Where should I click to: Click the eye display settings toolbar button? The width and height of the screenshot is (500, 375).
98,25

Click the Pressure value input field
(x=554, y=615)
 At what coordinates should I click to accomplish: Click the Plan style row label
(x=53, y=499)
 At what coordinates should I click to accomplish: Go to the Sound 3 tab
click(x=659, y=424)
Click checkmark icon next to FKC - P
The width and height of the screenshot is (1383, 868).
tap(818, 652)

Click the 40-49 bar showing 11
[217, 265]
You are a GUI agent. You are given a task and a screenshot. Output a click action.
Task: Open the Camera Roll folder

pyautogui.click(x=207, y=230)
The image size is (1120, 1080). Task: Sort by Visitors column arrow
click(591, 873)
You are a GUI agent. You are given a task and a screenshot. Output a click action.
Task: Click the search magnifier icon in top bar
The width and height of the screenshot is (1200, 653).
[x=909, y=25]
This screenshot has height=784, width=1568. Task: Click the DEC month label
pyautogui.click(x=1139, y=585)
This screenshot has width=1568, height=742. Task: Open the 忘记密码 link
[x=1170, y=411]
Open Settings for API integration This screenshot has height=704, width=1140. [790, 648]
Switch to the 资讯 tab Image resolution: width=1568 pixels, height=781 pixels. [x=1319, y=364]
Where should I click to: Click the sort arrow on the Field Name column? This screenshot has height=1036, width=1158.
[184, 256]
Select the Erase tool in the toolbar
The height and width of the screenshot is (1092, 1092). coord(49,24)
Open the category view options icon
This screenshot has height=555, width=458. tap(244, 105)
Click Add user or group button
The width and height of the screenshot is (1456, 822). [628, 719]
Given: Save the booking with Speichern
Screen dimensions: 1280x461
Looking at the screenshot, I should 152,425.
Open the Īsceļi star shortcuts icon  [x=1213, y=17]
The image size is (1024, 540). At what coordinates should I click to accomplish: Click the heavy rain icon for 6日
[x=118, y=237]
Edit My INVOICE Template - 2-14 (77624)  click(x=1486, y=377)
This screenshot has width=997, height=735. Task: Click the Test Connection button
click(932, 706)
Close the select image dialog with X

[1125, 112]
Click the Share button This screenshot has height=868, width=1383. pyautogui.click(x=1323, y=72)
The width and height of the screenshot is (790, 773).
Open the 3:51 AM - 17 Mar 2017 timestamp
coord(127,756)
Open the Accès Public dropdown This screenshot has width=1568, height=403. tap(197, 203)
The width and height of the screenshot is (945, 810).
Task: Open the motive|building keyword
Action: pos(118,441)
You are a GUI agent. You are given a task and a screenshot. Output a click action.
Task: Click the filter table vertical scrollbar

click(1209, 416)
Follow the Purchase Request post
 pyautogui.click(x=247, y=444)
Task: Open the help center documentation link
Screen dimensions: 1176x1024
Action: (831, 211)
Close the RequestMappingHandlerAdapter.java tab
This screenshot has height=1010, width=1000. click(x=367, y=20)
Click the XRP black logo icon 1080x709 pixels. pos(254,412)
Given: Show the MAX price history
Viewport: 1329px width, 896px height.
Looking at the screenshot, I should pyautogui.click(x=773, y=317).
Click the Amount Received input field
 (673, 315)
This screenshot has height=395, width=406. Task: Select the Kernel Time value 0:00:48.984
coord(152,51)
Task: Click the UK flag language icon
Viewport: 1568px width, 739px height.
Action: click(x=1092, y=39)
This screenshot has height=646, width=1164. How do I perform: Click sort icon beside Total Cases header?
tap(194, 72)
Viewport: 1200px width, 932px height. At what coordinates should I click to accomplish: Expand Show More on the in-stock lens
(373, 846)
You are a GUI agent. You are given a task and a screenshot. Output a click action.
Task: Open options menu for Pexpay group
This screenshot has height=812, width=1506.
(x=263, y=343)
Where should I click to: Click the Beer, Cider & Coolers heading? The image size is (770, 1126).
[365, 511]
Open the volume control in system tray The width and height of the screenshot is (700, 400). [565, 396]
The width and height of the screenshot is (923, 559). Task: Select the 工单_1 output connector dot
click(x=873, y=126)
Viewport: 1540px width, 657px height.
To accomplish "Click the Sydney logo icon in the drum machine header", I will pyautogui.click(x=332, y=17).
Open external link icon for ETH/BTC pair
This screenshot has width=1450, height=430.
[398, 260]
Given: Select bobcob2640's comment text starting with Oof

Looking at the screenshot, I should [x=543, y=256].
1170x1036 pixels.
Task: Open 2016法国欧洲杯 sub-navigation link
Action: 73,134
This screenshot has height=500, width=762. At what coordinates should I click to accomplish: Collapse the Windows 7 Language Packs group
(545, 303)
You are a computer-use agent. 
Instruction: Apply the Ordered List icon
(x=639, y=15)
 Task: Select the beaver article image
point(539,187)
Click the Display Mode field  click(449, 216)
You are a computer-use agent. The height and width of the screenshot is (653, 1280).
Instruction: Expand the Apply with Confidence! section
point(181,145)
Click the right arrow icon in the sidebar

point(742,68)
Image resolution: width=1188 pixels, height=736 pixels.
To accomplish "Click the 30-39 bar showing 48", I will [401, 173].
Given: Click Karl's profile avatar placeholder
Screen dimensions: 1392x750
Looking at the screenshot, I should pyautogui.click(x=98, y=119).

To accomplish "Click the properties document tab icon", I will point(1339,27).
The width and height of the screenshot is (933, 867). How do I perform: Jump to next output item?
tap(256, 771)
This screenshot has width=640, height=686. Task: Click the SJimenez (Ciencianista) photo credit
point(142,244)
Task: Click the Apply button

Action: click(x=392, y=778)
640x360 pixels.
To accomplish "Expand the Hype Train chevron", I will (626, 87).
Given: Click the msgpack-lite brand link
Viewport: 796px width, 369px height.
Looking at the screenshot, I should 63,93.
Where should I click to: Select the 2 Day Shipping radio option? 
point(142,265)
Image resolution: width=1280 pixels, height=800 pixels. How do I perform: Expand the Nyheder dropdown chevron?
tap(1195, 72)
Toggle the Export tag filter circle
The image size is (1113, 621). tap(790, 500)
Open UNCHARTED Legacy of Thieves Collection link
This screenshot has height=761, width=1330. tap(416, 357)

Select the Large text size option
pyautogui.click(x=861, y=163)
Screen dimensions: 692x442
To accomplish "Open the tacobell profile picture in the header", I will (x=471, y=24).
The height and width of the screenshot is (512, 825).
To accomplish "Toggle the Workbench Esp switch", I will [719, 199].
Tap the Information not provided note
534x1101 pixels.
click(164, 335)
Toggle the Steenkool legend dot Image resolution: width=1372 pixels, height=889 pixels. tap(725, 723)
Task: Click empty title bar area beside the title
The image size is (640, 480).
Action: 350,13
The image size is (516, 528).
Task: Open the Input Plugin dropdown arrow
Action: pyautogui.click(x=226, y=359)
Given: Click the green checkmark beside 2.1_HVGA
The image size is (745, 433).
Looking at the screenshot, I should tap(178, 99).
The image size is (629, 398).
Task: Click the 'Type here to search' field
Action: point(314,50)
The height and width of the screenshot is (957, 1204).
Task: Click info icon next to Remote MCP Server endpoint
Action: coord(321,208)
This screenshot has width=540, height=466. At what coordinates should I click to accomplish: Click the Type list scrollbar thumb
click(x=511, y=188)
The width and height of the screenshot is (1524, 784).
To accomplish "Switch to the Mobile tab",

*-*-*

**Task details:**
Gather every line from the listing above in which "computer" appears, and copy those lines.

**Your solution:**
You are a computer-use agent. 
You are a computer-use agent. The height and width of the screenshot is (653, 1280).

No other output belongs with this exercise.